1.1. Understanding Big Data
Big Data is an emerging field where innovative technology offers alternatives to resolve the inherent problems that appear when working with huge amounts of data, providing new ways to reuse and extract value from information. The ability to effectively manage information and extract knowledge is now seen as a key competitive advantage, and many companies are building their core business on their ability to collect and analyse their information to extract business knowledge and insight. As a result Big Data technology adoption within industrial domains is not a luxury but an imperative need for most organizations to gain competitive advantage. The main dimensions of Big Data are typically characterized by the 3 Vs, volume (amount of data), velocity (speed of data), and variety (range of data types and sources). The V’s of big data challenge the fundamentals of our understand of existing technical approaches and require new forms of data processing enabling enhanced decision making, insight discovery and process optimization. Volume – places scalability at the centre of all processing. Large-scale reasoning, semantic processing, data mining, machine learning and information extraction are required. Velocity – this challenge has resulted in the emergence of the areas of stream data processing, stream reasoning and stream data mining to cope with high volumes of incoming raw data. Variety – may take the form of differing syntactic formats (e.g. spreadsheet vs. CSV) or differing data schemas or differing meanings attached to the same syntactic forms.

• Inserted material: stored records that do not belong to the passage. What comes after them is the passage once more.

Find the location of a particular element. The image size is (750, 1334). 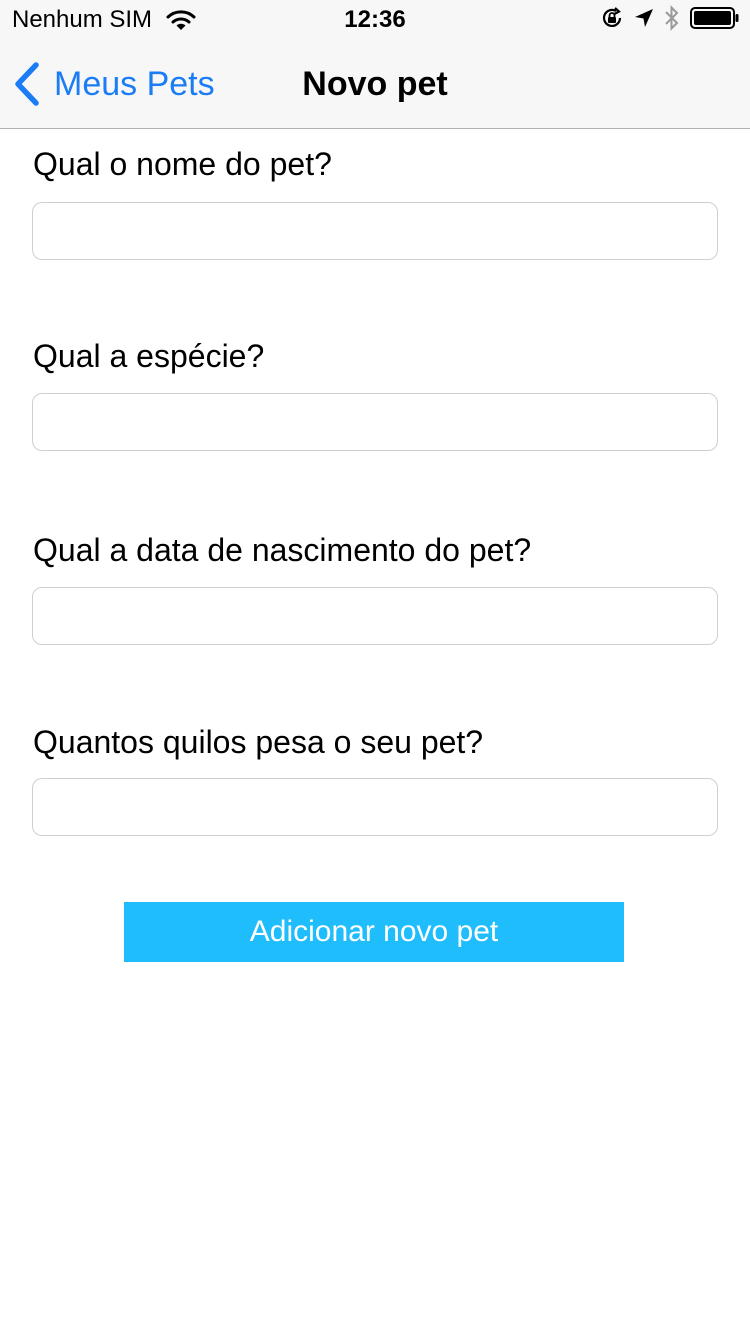

add-pet-button: Adicionar novo pet is located at coordinates (374, 932).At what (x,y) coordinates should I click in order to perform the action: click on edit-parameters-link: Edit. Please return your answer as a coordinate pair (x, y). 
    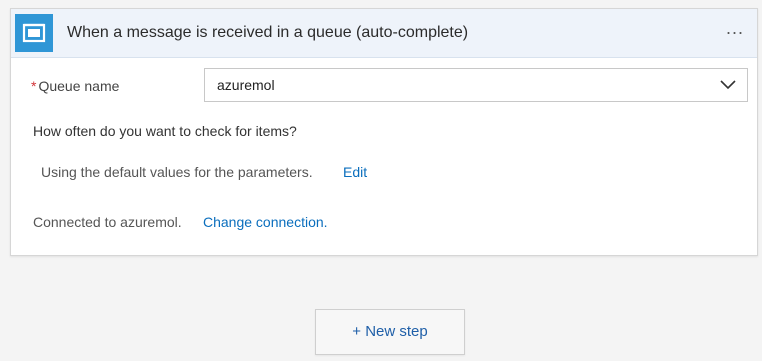
    Looking at the image, I should click on (355, 172).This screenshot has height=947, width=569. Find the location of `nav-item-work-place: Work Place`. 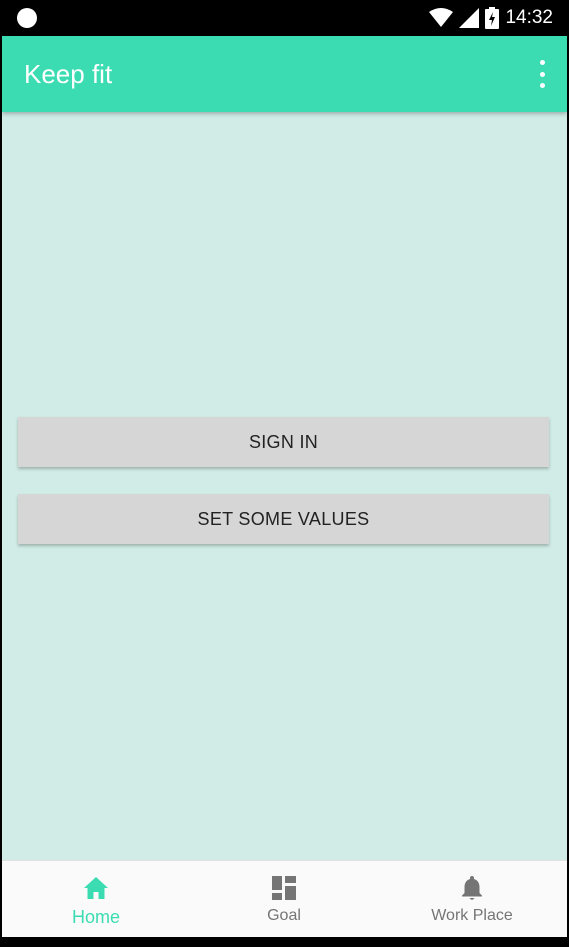

nav-item-work-place: Work Place is located at coordinates (472, 900).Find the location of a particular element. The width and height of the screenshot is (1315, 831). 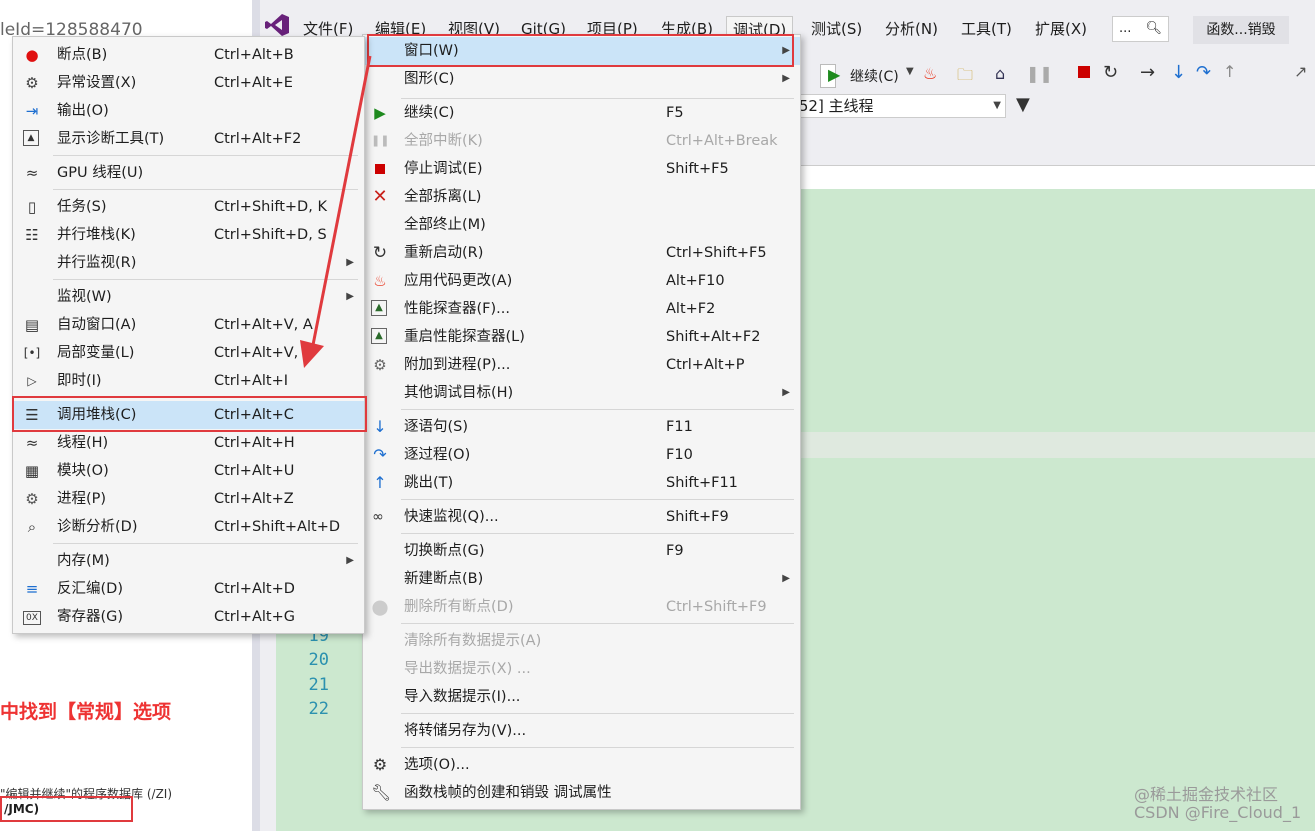

line-number: 22 is located at coordinates (318, 709).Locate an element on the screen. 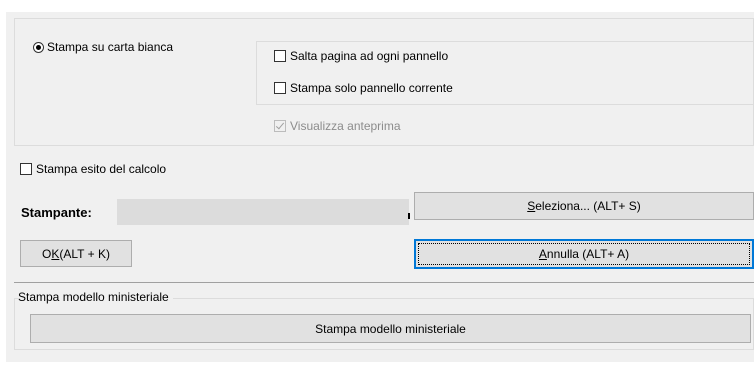  plain-paper-radio is located at coordinates (38, 47).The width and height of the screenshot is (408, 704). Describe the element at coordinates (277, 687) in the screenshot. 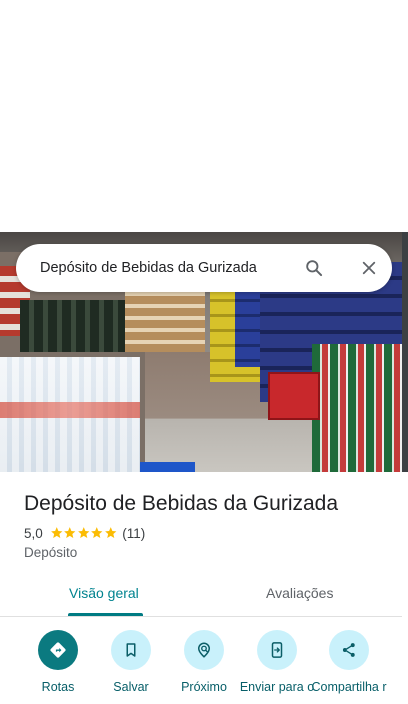

I see `send-to-phone-label: Enviar para o` at that location. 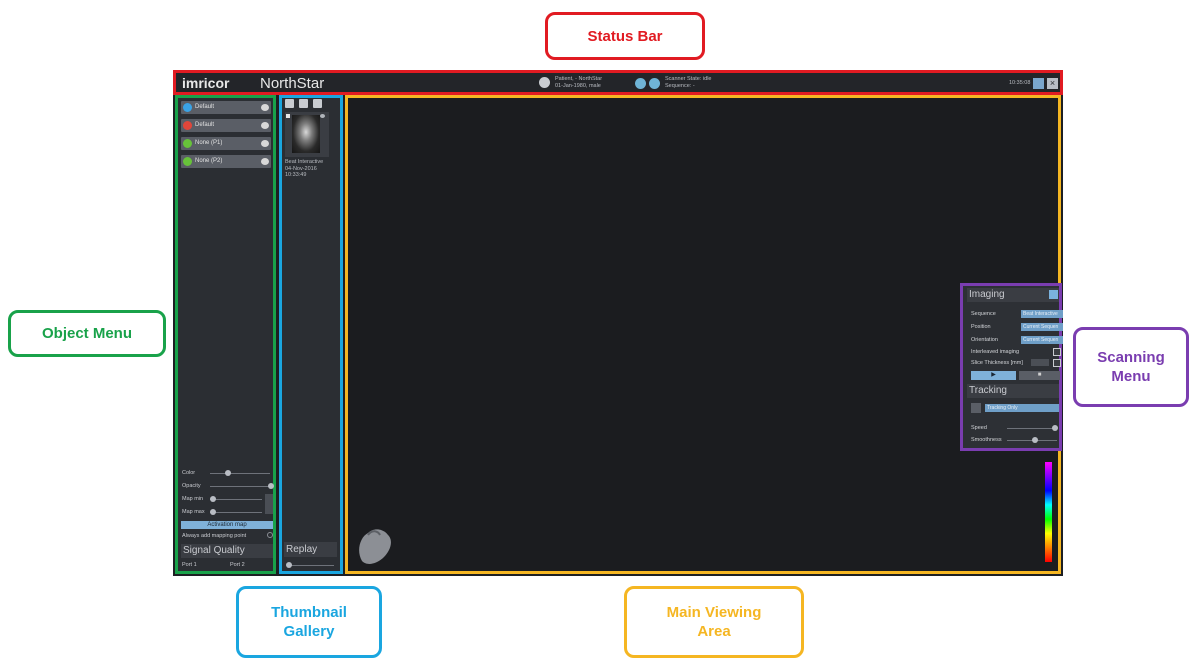 I want to click on scanner-connection-icon, so click(x=654, y=84).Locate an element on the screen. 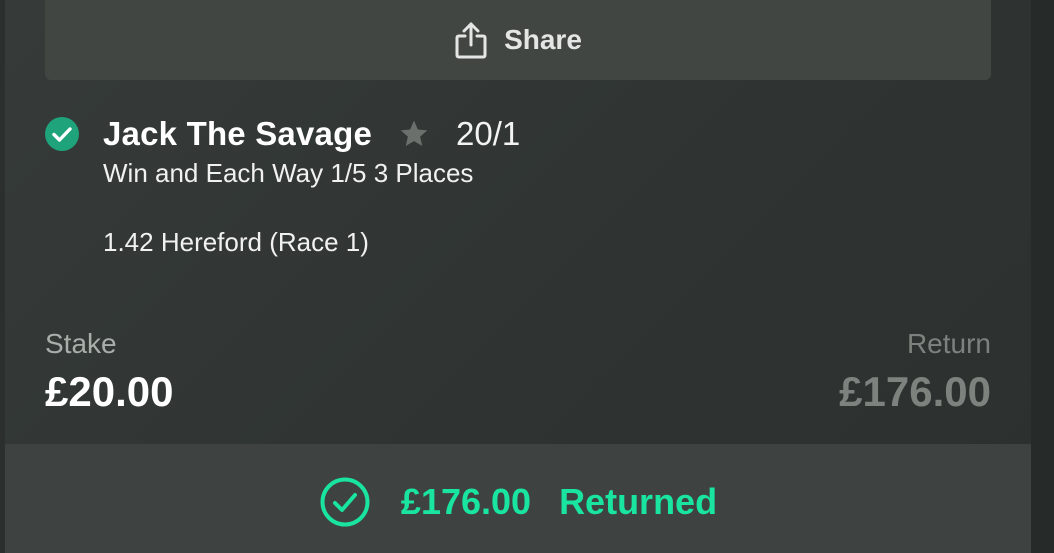 The width and height of the screenshot is (1054, 553). result-content: £176.00 Returned is located at coordinates (518, 502).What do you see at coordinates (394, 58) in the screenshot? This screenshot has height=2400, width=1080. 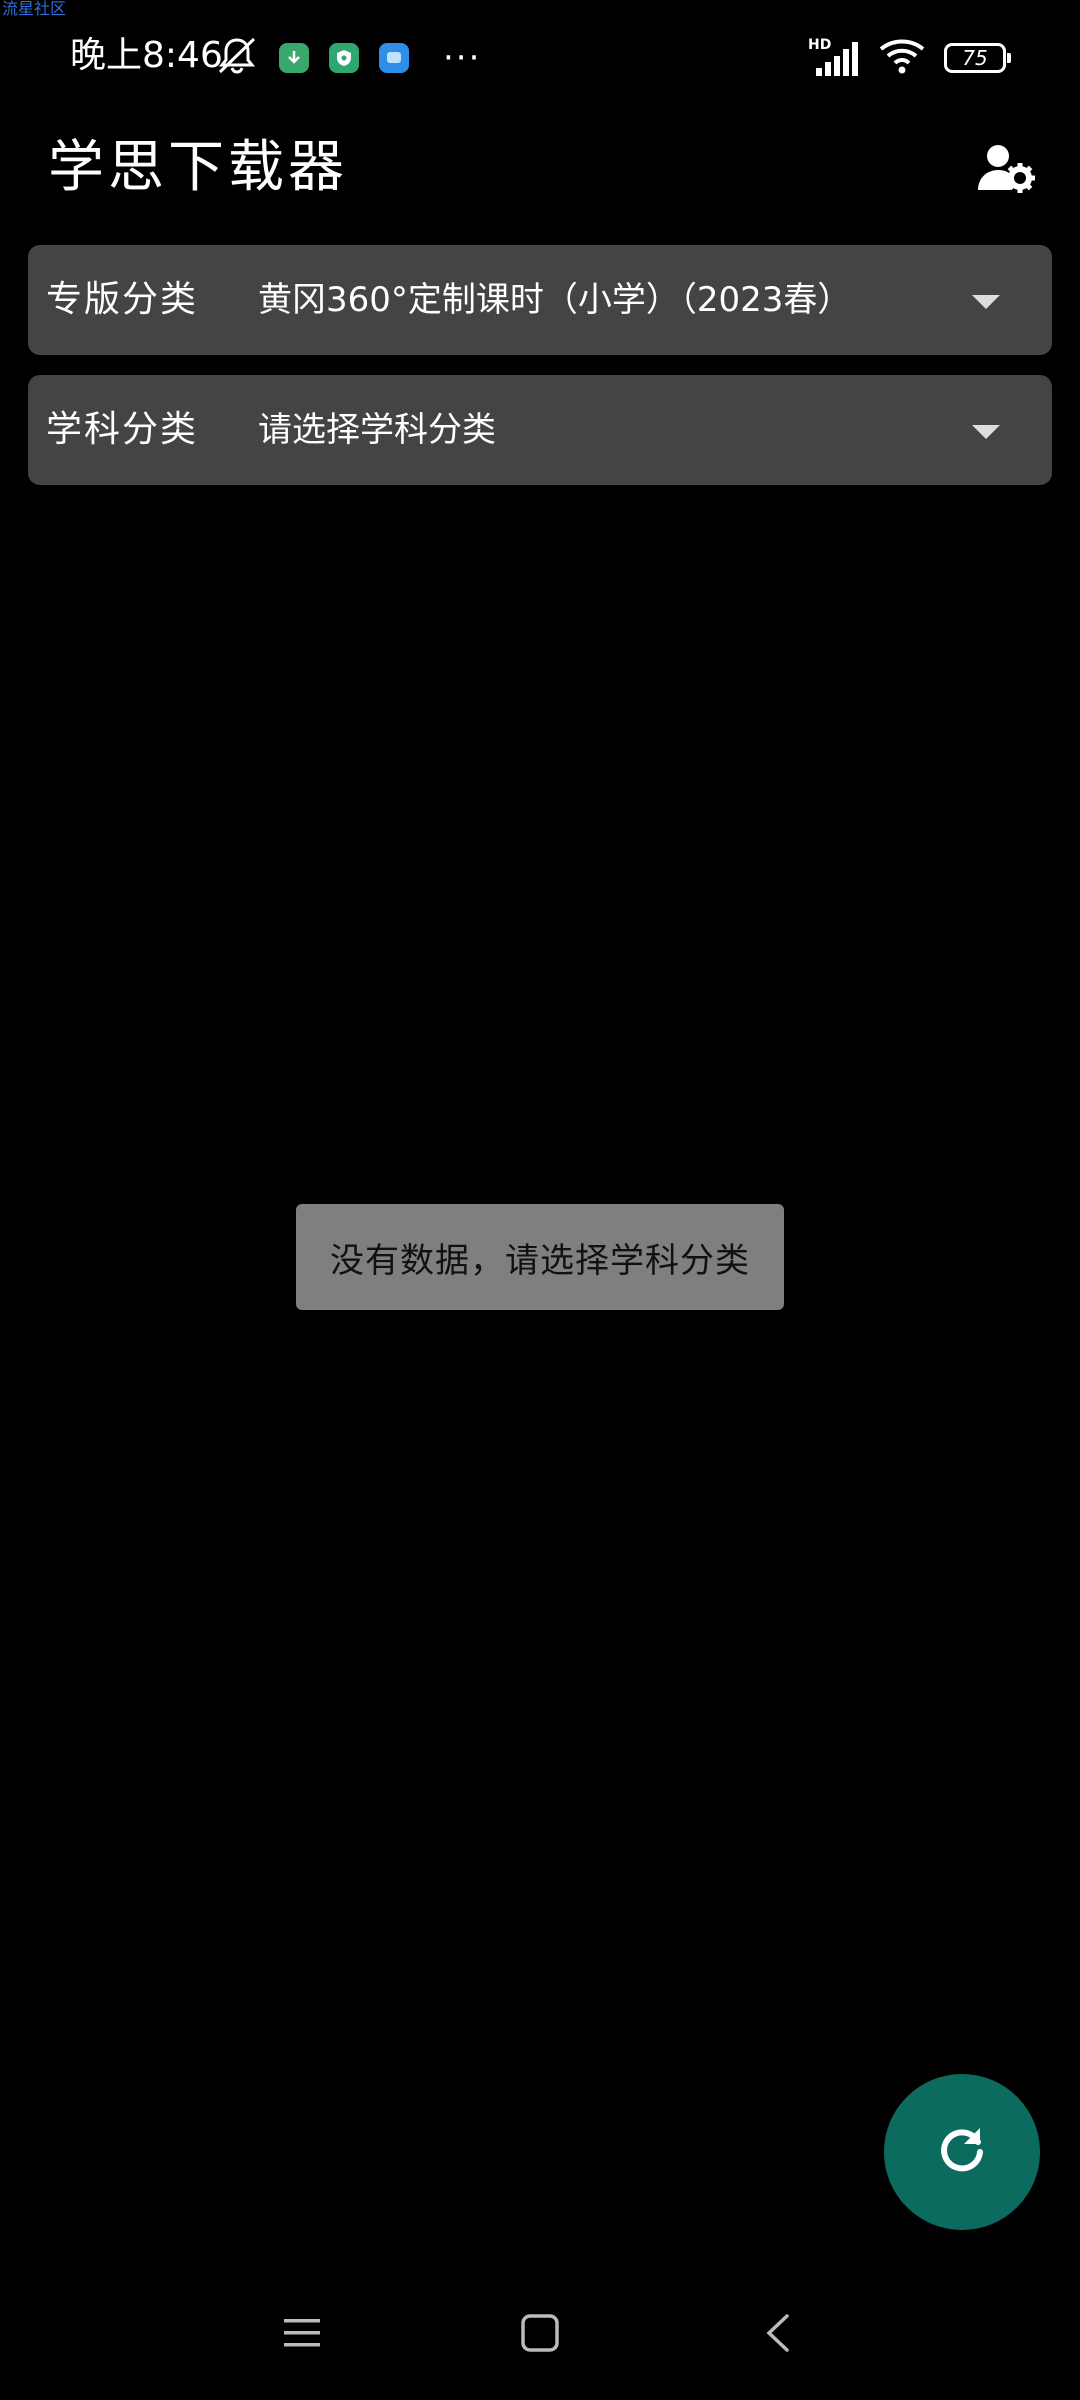 I see `message-app-icon` at bounding box center [394, 58].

1.2. The Big Data Value Chain
Value chains have been used as a decision support tool to model the chain of activities that an organisation performs in order to deliver a valuable product or service to the market. The value chain categorizes the generic value-adding activities of an organization allowing them to be understood and optimised. A value chain is made up of series of subsystems each with inputs, a transformation processes, and outputs. As an analytical tool, the value chain can be applied to the information systems to understand the value-creation of data technologies.
Figure 1-1 The Data Value Chain
The Data Value Chain, as illustrated in Figure 1, models the high-level activities that comprise an information system. The data value chain identifies the following activities: Data Acquisition is the process of gathering, filtering and cleaning data before it is put in a data warehouse or any other storage solution on which data analysis can be carried out.